Auf der Erba-Insel wird derzeit das letzte freie Fleckchen parallel zum Fischpass bebaut. Dort errichtet die Bayerische Landessiedlung vier Mehrfamilienhäuser, um die Wohnoase am Erba-Park zu komplettieren.

Doch ist derzeit von einer Oase keine Spur: Noch wird kräftig gebuddelt und betoniert. Die Anwohner der bestehenden Häuser am Ende der Krackhardtstraße stoßen sich nun aber nicht am unvermeidbaren Baulärm, vielmehr an der aktuellen "Bebauung" direkt an ihrem Grundstück: "Es handelt sich um über zwölf Container, die teils aufeinandergesetzt, mit Treppen, Balkonen und Sichtschutzwänden, Anschlüssen, etc. versehen und eindeutig für längeren Zeitraum errichtet wurden", klagt eine Anwohnerin.

Das vor kurzem errichtete "Containerdorf" hat die ausführende Firma dort aufgestellt, um die Arbeiter an der angrenzenden Baugrube unterzubringen. Und das stößt bei den Nachbarn auf wenig Gegenliebe: Blicken sie doch unmittelbar auf die zum Teil doppelstöckigen Container und einen Sichtschutzzaun. Auch der Spaziergänger erkennt: Die Container stehen ohne ausreichenden Abstand direkt an der Grundstücksgrenze.


Illegal aufgestellt?

Mehrere Nachbarn haben sich bei der Stadt beschwert. Glaubt man den Aussagen, dann hieß es beim Bauordnungsamt den Anwohnern gegenüber, dass die Container auf dieser Fläche nicht genehmigt worden seien. Steht dort ein illegales "Containerdorf"? Die Anwohner beklagen sich, dass trotz dieser eindeutigen Aussagen der Behörden bisher nichts geschehen sei.

Bei der Verwaltung kennt man die Beschwerden. "Sie werden ernst genommen", macht Claus Reinhardt sofort deutlich. "Es ist vollkommen klar, dass man mit dem jetzigen Zustand nicht einverstanden sein kann", erklärt der Sprecher des Baureferats. Er versichert, dass bereits nach einer "anwohnerfreundlichen Lösung" gesucht werde. Ersten Annahmen, dass die Container nicht genehmigt worden seien, widerspricht er aber. "Die Container sind auf einer städtischen Fläche aufgestellt und gestattet worden."
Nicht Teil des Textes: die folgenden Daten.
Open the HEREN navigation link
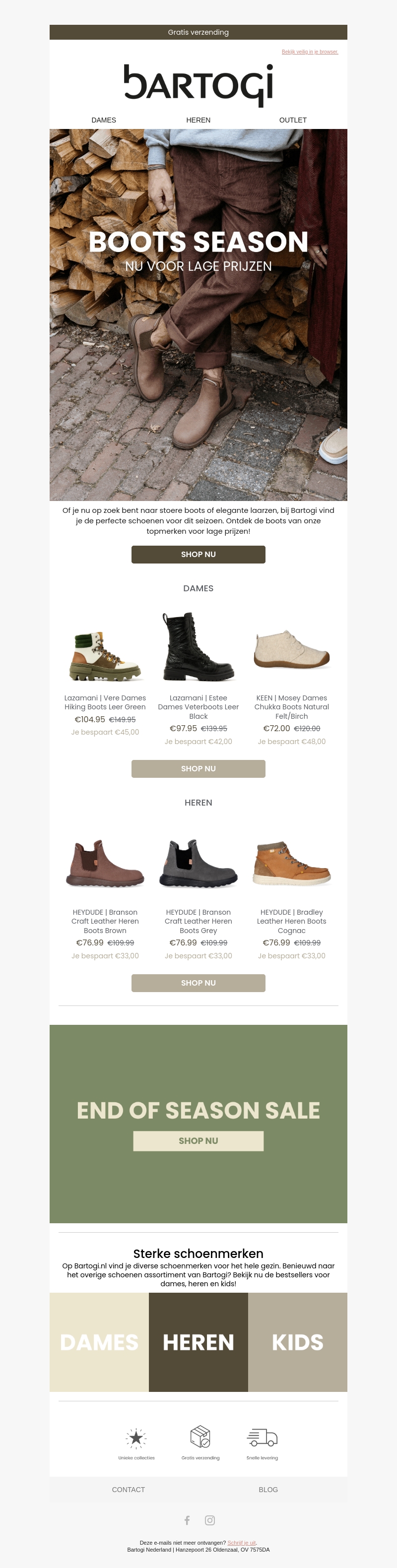 click(x=198, y=120)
Das Bauordnungsamt habe davon zunächst keine Kenntnis gehabt, da das Gartenamt zuständig gewesen sei. Allerdings schränkt Reinhardt ein: "Zum damaligen Zeitpunkt war niemandem Umfang und Ausmaß bewusst." Möglicherweise hat die Stadt vorschnell eine Genehmigung erteilt. Die Situation doppelstöckiger Wohncontainer ist laut Reinhardt aber nicht im Sinne der damaligen Gestattung. Die Container stünden schlicht zu nah an den Grundstücken. "Das ist nicht akzeptabel." Reinhardt glaubt an ein Kommunikationsproblem.


Alternativlösung gesucht

Die Stadtverwaltung will nun auf die Firma zugehen und nach einer Alternativlösung suchen, weitere städtische Flächen böten sich an. Bei der Baufirma war am Freitag Näheres nicht mehr in Erfahrung zu bringen, dort hieß es aber, dass man ebenso Kontakt mit der Stadt aufnehmen wolle.
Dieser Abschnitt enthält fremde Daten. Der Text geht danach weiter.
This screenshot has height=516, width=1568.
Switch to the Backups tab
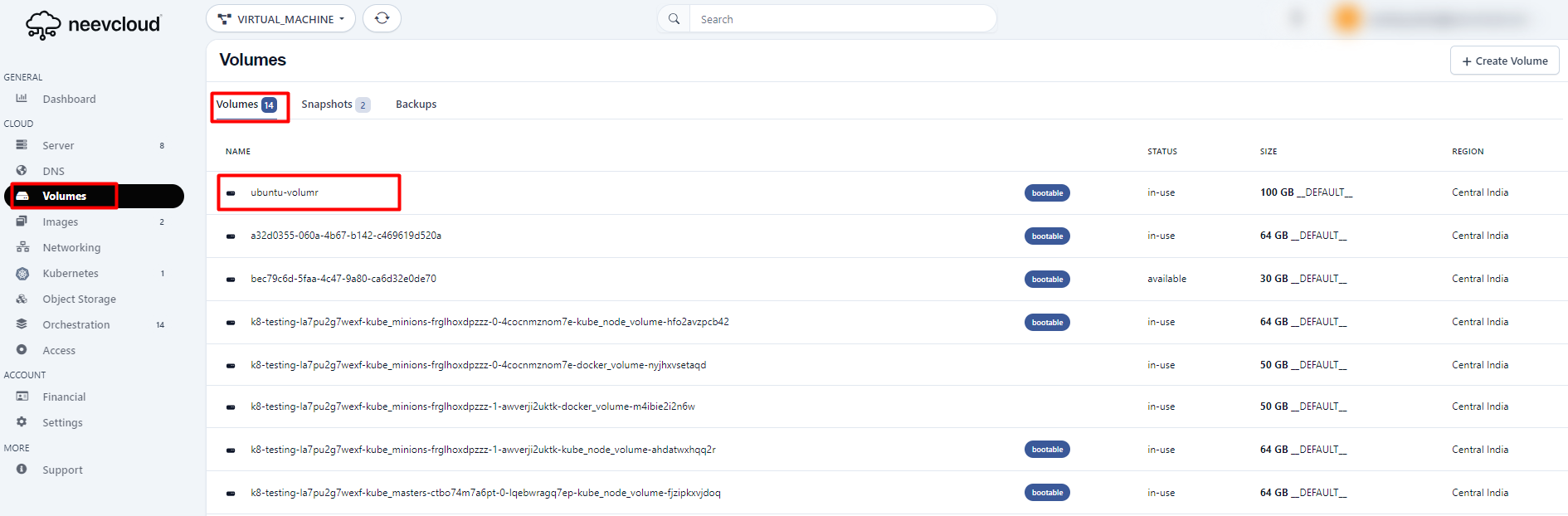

Eine versöhnliche Lösung scheint in Sicht, was auch notwendig wäre: "Das ist eine Situation, die wird auch 2018 noch da sein", erklärt Reinhardt. So lange, bis schließlich der letzte Lärm der Wohnoase weicht. Später einmal sollen etwa 1100 Menschen auf der Erba-Insel in insgesamt rund 800 Wohnungen, die Studentenwohnungen mitgezählt, leben können.